What are your thoughts on BitCoin?

Uh. What? I'd say the most common reasons BitCoins receive hate is that they're a technologically advanced method of destroying wealth.

Just think about it, would you say that if BitCoins were not associated with Libertarians?
 
If BitCoins were being marketed as a way to subvert the global banking system, eliminate the profit-skimming, rent-seeking, Too Big To Fail banks, rid the world of fatcat bankers and their obscene bonuses, and create a co-operative banking system based on mutual trust, free from the endless fees and rules and punitive charges of the traditional banking system, people like Crezth would be its number one cheerleaders, as blind to its flaws as they presently are to its benefits.

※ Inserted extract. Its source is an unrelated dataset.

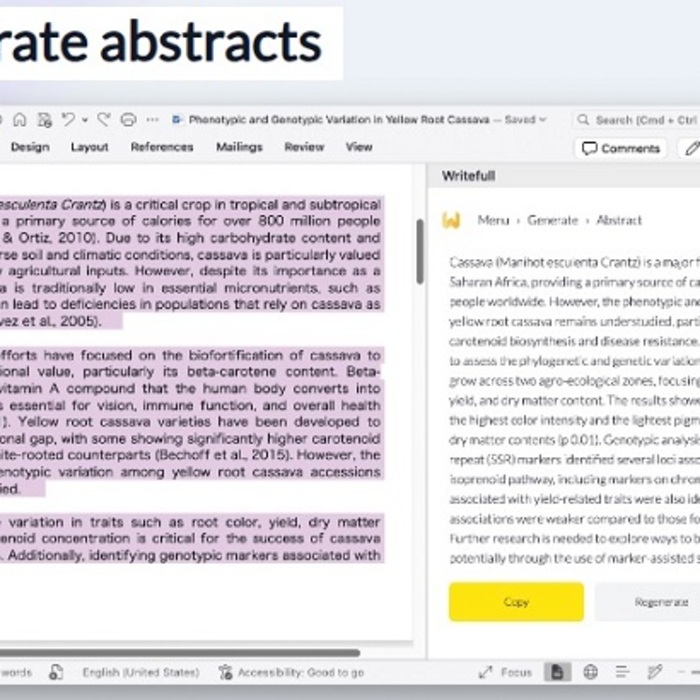
Task: Click the Home icon in title bar
Action: pos(20,119)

Zelig is right on all 3 of his points. I can use it to send money without having to pay bank fees, nor exchange rate spreads. I send money to my family in the US and South America fairly frequently; to send $100 it usually costs me $105 when you take bank feesinto account, and more like $110 when you consider the spread between the Buy and Sell price on the exchange rates. If I had to send BitCoins, it would cost maybe $101? I don't know, but it would be a hell of a lot cheaper. For me, the utility goes GBP > BTC > USD > EUR > every other currency on the planet. It's #2 for me. Do that for ever individual in the country, and you get broadly the same answer. So tell me again how BTC isn't a positive thing?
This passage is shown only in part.